Hay que decirlo como es: el principal problema de Sinaloa es la mafia con la que cohabitamos. Nada debería importarnos más ahora que comenzar en serio a reducirla, acotarla, tijeretear sus hilos políticos, empresariales y sociales trabajando en las dos ruedas del carro: la legalidad, primero, y la cultura después.
Porque si algo no ha cambiado en el medio siglo que la mafia lleva instalada en Sinaloa es la impunidad con la que trafica, asesina, secuestra, corrompe y lava dinero. Y eso pasó lo mismo con el PRI, que con el PAN y ahora con Morena. Hoy que la violencia alcanzó a personajes de la política como Melesio Cuén o Faustino Hernández, que nadie se diga sorprendido.
El equilibrio mafioso que vivíamos reventó el pasado 25 de julio cuando las dos facciones más poderosas del cártel de casa entraron en una pugna que parece no tener arreglo posible. Y es una pugna en el que nos va de por medio el territorio en el que vivimos todos, no hay manera de sustraerse de sus consecuencias.
Hay mucho que los sinaloenses podemos hacer y articular para responder a esta emergencia, y sobre eso seguiré escribiendo en próximas entregas, pero me parece que ahora nuestra prioridad debe ser la exigencia.

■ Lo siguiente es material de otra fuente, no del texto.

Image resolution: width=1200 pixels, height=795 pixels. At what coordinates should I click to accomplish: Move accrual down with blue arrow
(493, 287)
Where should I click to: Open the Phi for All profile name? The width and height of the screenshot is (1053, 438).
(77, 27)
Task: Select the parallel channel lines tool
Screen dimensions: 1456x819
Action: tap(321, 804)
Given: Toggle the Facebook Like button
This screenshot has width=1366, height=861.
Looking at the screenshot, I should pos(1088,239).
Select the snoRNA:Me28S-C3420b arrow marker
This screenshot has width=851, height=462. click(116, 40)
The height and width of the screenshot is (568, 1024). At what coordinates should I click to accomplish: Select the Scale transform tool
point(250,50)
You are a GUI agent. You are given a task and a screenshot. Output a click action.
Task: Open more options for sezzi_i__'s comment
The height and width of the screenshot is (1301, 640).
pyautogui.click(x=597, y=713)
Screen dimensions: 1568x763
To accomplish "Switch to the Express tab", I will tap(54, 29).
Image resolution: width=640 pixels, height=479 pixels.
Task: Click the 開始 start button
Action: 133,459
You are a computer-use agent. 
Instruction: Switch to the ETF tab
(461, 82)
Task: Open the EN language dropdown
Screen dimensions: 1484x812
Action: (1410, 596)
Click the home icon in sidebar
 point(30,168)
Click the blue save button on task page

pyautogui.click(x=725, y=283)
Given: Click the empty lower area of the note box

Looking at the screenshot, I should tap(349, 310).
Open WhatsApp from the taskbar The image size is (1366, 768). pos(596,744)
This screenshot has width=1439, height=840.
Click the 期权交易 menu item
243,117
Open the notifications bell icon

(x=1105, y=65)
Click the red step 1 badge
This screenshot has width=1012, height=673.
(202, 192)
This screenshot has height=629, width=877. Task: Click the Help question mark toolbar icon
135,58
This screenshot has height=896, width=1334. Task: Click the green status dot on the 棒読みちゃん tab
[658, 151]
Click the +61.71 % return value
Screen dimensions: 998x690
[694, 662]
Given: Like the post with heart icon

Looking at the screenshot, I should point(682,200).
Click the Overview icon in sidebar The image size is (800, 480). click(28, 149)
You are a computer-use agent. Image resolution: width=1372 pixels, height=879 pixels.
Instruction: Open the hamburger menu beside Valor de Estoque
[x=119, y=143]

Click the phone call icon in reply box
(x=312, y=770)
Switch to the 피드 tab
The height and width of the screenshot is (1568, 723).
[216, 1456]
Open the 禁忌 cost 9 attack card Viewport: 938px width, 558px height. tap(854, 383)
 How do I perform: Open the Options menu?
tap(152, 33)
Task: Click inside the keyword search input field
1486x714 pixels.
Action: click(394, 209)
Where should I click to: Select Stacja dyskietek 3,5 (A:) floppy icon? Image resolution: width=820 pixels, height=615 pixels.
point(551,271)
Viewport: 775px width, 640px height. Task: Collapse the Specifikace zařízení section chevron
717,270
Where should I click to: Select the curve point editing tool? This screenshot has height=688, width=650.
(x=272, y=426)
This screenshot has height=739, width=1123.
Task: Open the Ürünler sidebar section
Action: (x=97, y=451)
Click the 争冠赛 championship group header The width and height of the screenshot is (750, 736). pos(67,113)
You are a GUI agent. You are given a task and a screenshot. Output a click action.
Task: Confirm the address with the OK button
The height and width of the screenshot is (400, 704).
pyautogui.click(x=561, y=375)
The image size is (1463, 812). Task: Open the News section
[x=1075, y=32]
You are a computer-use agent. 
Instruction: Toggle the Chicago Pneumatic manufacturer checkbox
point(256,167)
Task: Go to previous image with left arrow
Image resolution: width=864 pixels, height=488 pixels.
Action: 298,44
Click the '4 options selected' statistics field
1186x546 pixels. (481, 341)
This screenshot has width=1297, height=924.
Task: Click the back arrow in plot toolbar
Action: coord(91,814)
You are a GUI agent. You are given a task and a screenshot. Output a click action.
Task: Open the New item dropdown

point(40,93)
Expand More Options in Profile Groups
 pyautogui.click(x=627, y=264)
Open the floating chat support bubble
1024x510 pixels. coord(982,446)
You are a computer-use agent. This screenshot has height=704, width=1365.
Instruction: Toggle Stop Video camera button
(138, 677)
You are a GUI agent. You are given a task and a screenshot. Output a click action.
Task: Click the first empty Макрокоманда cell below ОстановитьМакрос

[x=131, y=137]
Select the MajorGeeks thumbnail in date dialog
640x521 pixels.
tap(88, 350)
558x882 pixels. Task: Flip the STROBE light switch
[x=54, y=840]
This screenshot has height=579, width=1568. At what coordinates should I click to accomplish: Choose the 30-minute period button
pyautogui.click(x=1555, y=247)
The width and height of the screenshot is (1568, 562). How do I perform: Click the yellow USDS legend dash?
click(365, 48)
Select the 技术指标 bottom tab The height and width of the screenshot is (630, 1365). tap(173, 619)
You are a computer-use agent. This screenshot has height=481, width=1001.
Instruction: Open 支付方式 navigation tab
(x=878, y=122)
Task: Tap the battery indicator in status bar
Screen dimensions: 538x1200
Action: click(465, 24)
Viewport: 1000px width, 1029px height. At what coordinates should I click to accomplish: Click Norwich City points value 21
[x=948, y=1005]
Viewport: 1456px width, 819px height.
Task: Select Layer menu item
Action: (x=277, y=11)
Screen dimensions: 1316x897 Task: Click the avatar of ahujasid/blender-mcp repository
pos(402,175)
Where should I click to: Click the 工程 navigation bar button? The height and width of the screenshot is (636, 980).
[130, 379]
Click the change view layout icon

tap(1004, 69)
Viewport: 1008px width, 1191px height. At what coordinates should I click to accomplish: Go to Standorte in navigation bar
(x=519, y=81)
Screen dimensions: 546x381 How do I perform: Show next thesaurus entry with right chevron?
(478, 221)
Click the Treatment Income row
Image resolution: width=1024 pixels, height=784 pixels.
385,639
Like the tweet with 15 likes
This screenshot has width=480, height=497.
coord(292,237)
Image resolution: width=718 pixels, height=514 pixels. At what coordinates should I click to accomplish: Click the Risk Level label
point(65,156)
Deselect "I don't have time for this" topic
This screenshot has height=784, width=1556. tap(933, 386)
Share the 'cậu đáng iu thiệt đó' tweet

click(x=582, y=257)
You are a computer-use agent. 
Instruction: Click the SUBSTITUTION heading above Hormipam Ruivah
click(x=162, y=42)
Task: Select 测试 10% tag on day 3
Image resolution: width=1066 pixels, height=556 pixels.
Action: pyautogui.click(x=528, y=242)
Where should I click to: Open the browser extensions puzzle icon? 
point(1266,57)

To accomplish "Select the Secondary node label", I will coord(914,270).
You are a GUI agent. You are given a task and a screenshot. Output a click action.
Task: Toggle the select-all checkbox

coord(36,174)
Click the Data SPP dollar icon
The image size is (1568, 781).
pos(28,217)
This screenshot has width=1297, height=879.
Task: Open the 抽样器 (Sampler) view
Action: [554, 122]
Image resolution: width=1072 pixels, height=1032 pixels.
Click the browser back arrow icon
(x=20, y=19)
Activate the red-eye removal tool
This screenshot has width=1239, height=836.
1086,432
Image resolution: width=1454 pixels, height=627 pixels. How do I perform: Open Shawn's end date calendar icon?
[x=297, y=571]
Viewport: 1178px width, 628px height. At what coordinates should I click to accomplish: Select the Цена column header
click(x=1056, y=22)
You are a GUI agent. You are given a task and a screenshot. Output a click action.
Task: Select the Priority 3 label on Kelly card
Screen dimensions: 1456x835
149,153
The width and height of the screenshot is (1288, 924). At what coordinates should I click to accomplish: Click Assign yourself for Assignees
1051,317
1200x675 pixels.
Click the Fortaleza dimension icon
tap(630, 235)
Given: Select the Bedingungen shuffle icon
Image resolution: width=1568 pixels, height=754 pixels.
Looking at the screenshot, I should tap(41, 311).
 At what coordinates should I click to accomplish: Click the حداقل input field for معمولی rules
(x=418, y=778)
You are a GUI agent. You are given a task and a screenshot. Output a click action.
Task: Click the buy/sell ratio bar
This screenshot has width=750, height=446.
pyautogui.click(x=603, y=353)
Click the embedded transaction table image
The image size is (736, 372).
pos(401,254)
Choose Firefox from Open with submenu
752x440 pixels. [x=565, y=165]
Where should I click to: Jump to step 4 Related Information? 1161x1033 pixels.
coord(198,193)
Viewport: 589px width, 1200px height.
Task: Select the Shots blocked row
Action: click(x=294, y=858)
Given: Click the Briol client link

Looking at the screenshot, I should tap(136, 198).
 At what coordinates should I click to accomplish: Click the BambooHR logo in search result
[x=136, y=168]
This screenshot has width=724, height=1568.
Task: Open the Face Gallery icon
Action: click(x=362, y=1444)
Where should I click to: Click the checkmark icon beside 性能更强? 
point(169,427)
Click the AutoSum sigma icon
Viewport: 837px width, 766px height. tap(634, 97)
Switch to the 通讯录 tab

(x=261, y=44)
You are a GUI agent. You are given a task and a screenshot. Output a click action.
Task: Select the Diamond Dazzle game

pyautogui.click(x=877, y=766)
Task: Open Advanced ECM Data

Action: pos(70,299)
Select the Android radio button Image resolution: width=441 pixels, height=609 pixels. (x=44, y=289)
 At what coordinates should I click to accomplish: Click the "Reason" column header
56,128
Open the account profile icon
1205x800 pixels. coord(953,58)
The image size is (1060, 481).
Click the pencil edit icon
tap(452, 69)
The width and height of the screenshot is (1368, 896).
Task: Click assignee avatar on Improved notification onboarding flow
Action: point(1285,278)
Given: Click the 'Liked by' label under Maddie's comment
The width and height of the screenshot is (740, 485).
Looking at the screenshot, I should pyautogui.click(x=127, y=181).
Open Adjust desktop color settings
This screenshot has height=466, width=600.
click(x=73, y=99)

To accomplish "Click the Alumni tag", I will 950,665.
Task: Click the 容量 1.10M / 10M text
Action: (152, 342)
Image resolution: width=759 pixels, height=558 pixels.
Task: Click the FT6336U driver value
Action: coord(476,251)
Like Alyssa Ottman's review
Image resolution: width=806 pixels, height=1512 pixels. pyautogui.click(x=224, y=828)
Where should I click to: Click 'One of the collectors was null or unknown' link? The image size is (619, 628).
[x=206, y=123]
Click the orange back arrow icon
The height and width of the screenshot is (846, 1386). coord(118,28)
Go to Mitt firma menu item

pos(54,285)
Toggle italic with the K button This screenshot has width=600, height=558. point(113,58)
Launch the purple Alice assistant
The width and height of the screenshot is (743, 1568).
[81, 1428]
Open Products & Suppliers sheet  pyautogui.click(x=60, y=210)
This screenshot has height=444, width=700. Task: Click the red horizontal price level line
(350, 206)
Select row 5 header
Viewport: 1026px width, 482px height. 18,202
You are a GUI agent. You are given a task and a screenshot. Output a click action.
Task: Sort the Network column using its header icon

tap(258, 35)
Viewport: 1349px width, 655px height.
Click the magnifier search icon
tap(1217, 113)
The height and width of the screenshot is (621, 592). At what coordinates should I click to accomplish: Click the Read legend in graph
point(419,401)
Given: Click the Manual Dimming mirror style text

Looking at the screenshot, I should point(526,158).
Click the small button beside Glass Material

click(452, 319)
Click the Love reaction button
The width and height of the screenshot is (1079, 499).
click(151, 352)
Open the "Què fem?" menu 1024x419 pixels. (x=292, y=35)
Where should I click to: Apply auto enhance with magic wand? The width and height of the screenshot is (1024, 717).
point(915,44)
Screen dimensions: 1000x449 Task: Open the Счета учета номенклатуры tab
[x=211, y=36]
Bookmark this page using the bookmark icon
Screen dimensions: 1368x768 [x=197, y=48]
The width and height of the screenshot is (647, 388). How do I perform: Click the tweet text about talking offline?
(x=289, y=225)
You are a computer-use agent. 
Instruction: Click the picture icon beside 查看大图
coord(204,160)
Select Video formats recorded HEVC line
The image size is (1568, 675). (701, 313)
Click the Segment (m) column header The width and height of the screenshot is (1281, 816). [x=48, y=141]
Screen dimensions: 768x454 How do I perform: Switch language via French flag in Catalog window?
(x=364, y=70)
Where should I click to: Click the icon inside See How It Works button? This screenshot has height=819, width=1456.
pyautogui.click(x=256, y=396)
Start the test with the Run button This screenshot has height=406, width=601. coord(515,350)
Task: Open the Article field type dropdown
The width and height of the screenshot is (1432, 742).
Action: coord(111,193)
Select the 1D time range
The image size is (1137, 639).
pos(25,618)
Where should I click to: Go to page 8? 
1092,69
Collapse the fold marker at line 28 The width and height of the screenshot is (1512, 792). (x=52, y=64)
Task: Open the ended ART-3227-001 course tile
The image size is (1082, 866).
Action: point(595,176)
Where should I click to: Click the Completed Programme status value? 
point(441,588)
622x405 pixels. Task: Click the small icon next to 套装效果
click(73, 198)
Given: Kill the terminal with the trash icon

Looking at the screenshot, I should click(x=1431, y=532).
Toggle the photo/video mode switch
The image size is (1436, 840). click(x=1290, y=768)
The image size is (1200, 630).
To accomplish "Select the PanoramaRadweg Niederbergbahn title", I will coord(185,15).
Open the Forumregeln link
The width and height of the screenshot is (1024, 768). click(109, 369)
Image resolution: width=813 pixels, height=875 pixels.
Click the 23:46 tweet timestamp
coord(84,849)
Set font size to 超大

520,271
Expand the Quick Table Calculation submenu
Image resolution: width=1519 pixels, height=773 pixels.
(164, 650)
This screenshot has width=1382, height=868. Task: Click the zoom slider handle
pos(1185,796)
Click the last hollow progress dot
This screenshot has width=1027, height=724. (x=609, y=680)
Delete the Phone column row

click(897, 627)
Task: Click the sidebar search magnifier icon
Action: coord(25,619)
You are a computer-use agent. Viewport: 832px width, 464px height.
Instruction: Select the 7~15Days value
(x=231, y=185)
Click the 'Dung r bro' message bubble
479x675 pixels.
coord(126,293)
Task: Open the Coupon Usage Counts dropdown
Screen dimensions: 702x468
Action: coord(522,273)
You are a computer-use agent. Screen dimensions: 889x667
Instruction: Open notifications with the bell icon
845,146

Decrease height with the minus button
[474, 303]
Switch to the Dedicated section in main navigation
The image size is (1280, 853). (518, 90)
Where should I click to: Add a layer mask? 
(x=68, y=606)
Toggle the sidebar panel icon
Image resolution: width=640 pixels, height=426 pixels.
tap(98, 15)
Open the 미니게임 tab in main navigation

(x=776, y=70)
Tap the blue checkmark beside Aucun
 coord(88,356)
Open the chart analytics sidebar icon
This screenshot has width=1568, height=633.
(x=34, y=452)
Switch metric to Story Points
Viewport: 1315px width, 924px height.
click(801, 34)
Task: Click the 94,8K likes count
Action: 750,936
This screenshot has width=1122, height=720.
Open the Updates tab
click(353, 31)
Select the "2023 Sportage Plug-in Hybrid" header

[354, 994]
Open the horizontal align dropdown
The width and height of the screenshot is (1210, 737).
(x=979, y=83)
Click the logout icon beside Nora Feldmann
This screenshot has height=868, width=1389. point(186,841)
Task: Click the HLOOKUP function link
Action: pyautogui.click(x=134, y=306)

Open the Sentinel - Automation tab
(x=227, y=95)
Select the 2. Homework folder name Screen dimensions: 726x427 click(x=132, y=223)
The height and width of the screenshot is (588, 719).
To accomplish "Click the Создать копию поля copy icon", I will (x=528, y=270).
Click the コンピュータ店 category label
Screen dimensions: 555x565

La ruptura criminal no es culpa del gobierno en turno, pero detener sus efectos sí es su responsabilidad. Tanto la presidenta Claudia Sheinbaum como el gobernador Rubén Rocha Moya tienen la oportunidad de atajar esta crisis y demostrar que hay voluntad política para combatir al crimen organizado echando a andar la primera rueda, la de la legalidad; es decir, que veamos a los que nos roban la paz detenidos, procesados y sentenciados sin distingos.
No en Estados Unidos, como ha sucedido hasta ahora, sino aquí, en México y en Sinaloa. Los lugares en los que nuestras autoridades fueron votadas abrumadoramente para gobernar. Sí, eso, gobernar.
*Publicado por El País el 12 de octubre de 2024.
Adrián López es director del diario Noroeste.